* **Exercise brief**: Exclude the pictures, then restate exactly each line of the data below from the first through the line containing "This screenshot has width=461, height=433.".

* **Dataset entries**:
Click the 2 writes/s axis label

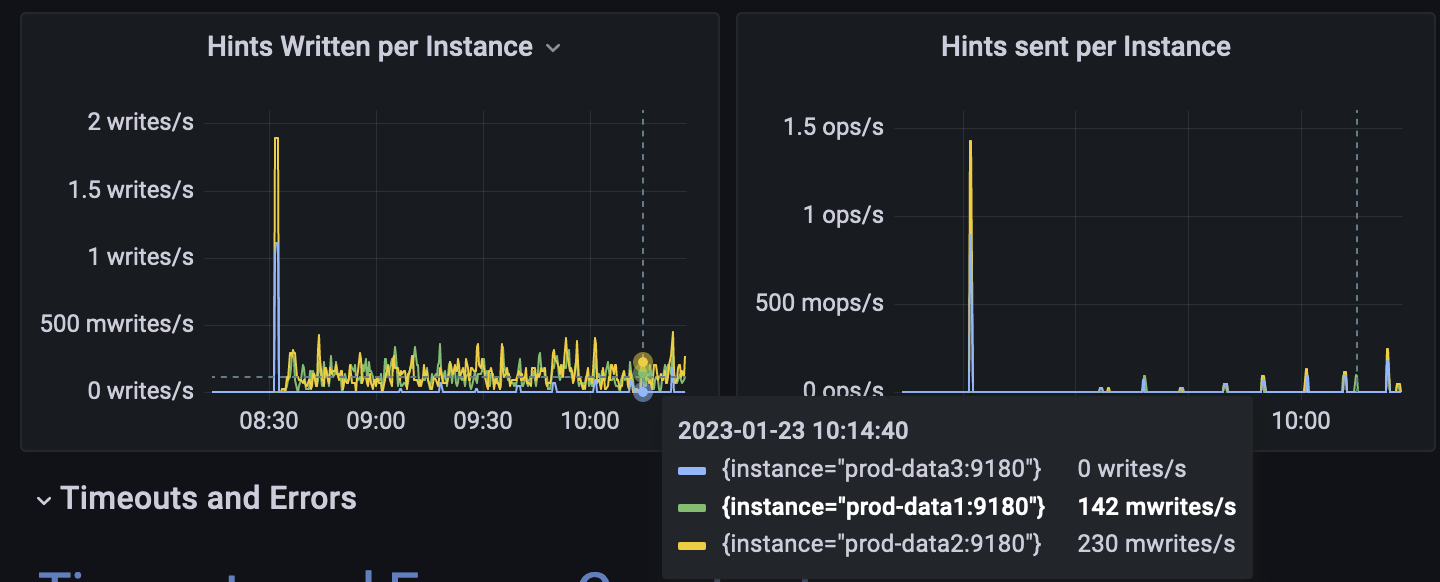point(143,121)
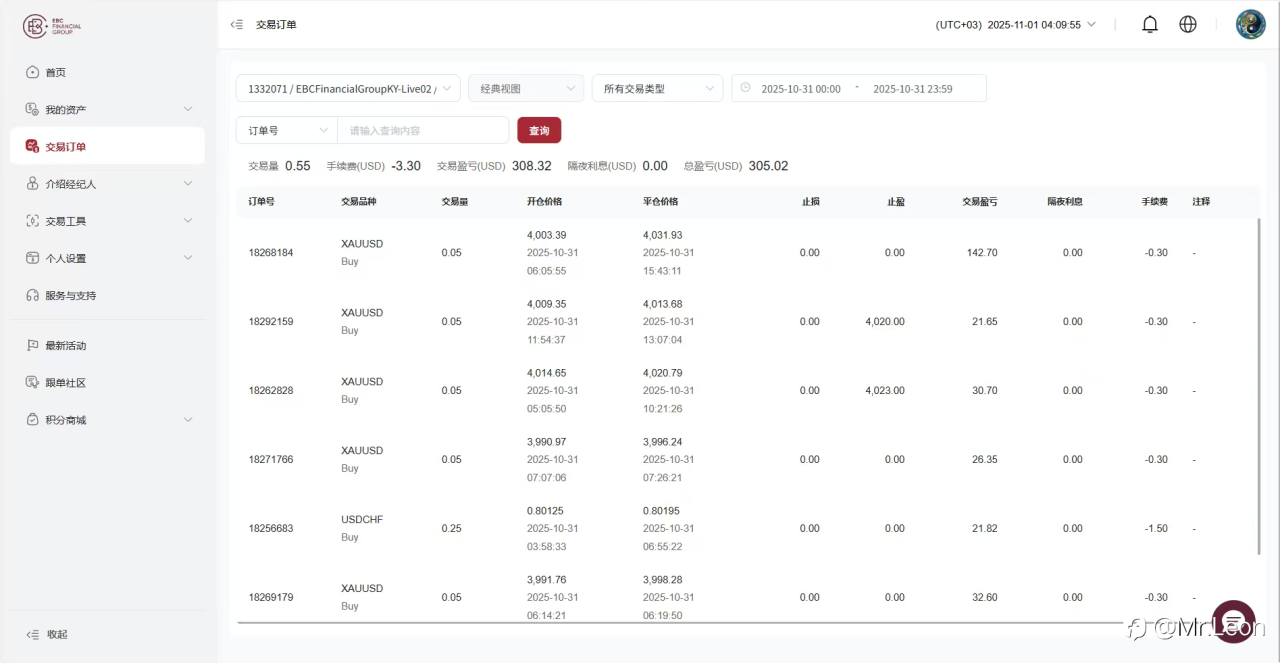The image size is (1280, 663).
Task: Open the 订单号 search type dropdown
Action: click(287, 131)
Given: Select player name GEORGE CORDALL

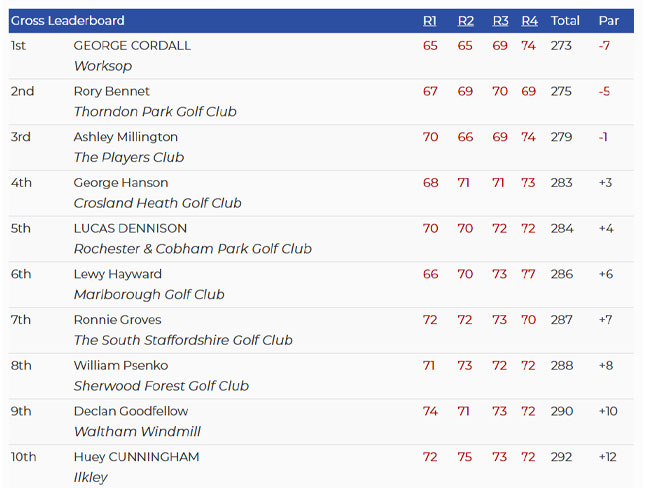Looking at the screenshot, I should (x=132, y=46).

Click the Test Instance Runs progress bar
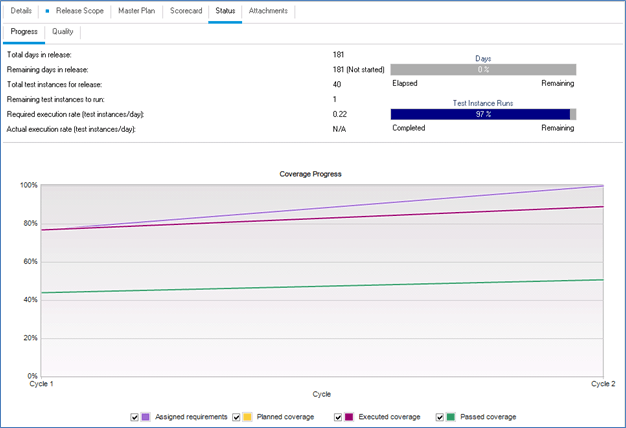pos(483,114)
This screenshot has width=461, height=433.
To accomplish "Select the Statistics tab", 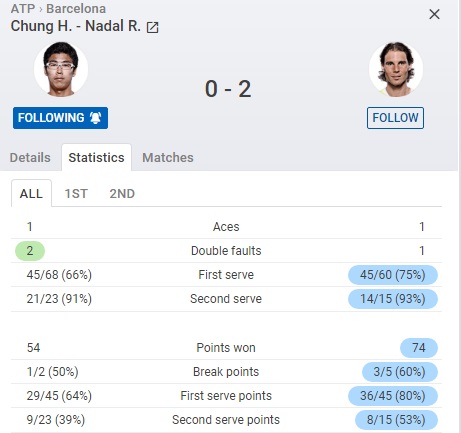I will (x=96, y=157).
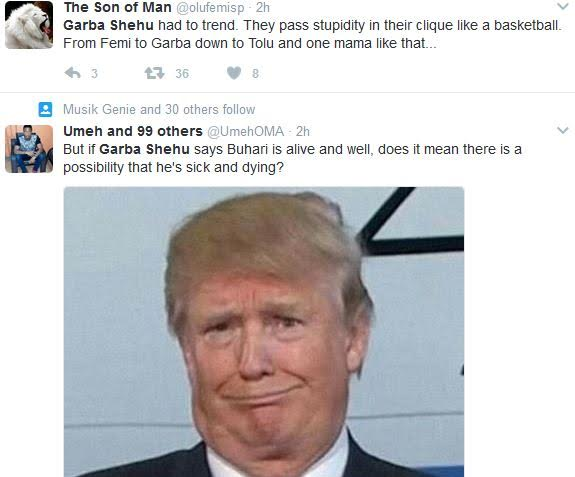Click the 2h timestamp on first tweet
Screen dimensions: 575x477
pos(263,7)
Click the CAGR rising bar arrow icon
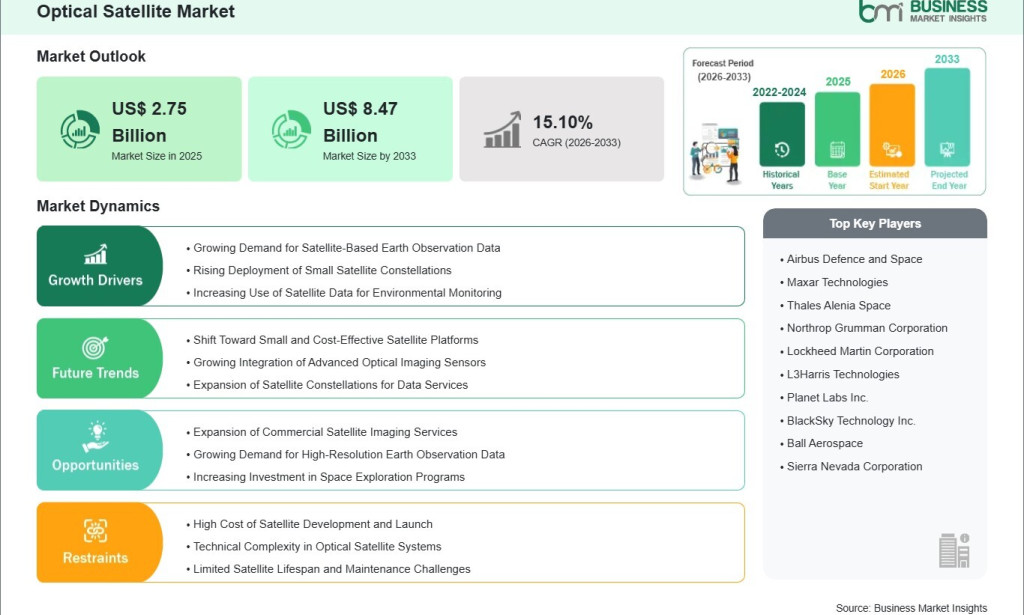 tap(502, 129)
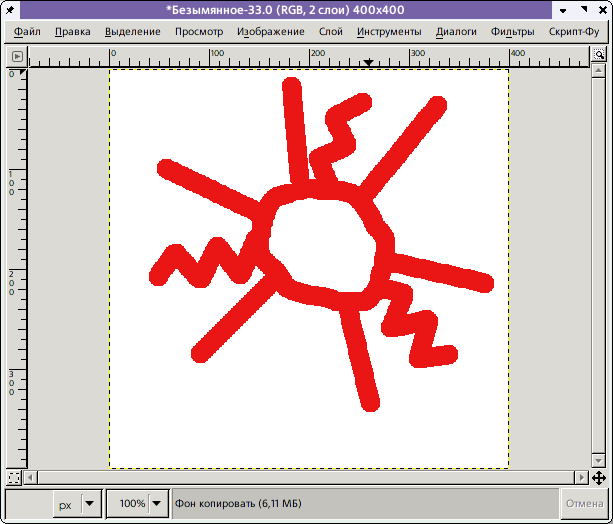Open the navigation preview icon
The width and height of the screenshot is (613, 524).
(x=597, y=477)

* **Reply to the exercise**:
Click the 2 writes/s axis label

point(143,121)
The image size is (1280, 663).
Task: Open the 订单号 search type dropdown
Action: click(287, 131)
Given: Select player name GEORGE CORDALL

Looking at the screenshot, I should (x=132, y=46).

Click the Test Instance Runs progress bar
pos(483,114)
This screenshot has width=461, height=433.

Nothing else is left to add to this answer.